**The records:**
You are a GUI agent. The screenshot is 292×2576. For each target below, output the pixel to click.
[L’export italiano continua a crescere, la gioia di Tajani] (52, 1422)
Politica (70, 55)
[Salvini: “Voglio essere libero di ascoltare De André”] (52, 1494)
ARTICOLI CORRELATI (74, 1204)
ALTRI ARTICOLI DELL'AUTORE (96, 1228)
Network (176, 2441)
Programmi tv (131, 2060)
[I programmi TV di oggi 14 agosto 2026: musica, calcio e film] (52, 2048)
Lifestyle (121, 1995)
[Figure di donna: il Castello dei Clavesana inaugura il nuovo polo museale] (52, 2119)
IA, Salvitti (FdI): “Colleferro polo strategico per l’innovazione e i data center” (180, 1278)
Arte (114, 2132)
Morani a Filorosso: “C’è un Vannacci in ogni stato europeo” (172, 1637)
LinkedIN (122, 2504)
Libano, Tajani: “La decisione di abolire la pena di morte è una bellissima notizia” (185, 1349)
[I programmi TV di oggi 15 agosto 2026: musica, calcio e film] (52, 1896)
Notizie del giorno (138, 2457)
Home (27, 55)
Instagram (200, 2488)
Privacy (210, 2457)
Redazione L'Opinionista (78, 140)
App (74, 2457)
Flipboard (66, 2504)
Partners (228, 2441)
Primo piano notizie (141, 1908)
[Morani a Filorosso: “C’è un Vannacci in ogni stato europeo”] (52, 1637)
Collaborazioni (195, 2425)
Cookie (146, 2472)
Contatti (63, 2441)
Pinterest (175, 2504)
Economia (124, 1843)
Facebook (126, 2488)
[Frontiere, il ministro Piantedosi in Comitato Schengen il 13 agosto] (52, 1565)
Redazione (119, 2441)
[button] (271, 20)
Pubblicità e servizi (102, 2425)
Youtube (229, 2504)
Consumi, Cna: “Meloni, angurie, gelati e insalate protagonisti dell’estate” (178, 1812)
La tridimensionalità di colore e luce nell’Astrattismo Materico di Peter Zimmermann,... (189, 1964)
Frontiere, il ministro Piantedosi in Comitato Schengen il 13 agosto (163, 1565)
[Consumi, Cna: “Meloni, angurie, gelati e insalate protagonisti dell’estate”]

**Exercise instructions:** Among the lines above, which hold the word "ministro"? Report each one.

**Task result:**
[Frontiere, il ministro Piantedosi in Comitato Schengen il 13 agosto] (52, 1565)
Frontiere, il ministro Piantedosi in Comitato Schengen il 13 agosto (163, 1565)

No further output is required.